PROBLEM TO WORK ON: The output is the lines below from the one with "1288x724 pixels." through the one with "Restart kernel and run all cells", both included, printed exactly and with no other line.

Pixel coordinate grounding data
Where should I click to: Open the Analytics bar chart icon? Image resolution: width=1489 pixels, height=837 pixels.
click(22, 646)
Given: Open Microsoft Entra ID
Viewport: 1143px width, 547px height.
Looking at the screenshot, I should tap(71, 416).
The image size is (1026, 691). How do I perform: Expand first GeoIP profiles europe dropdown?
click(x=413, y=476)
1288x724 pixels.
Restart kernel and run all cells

* * *

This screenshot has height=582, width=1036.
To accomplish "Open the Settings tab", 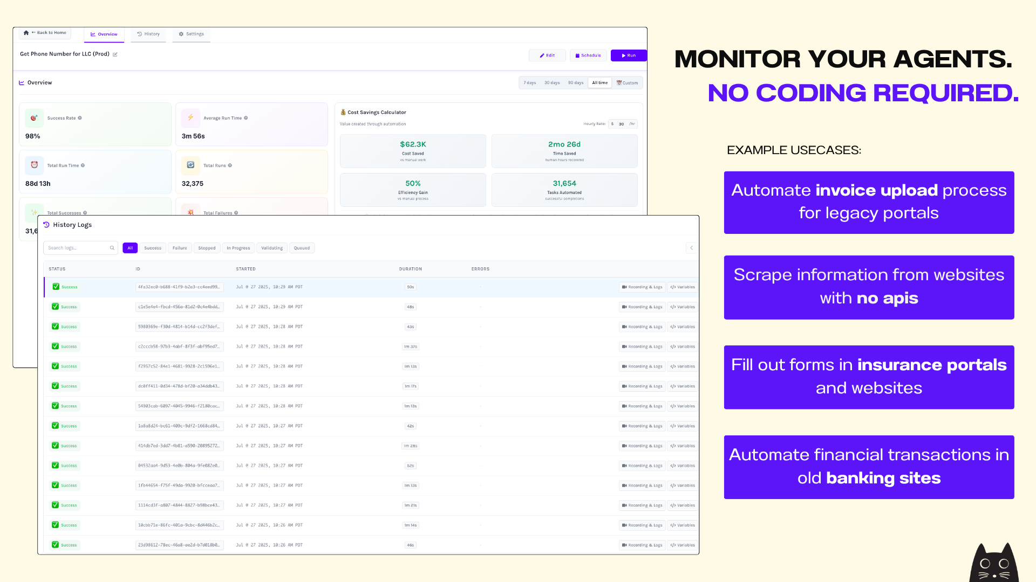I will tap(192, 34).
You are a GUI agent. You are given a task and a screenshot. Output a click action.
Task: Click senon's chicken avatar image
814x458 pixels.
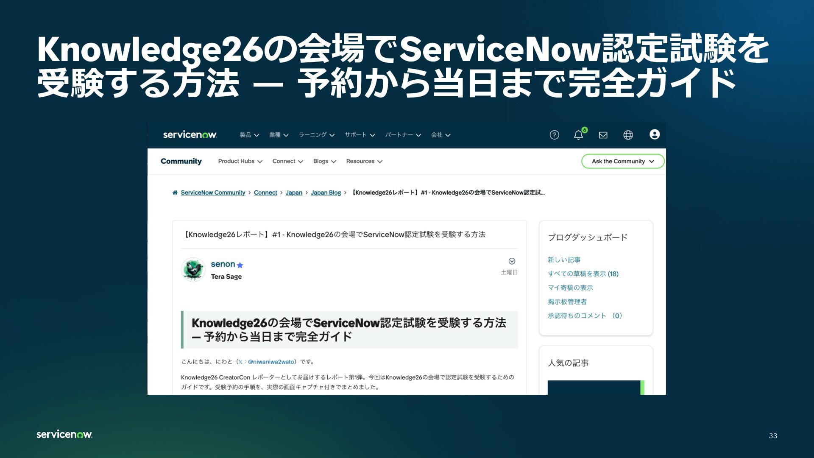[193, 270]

ANSWER SPACE:
1288x724 pixels.
Restart kernel and run all cells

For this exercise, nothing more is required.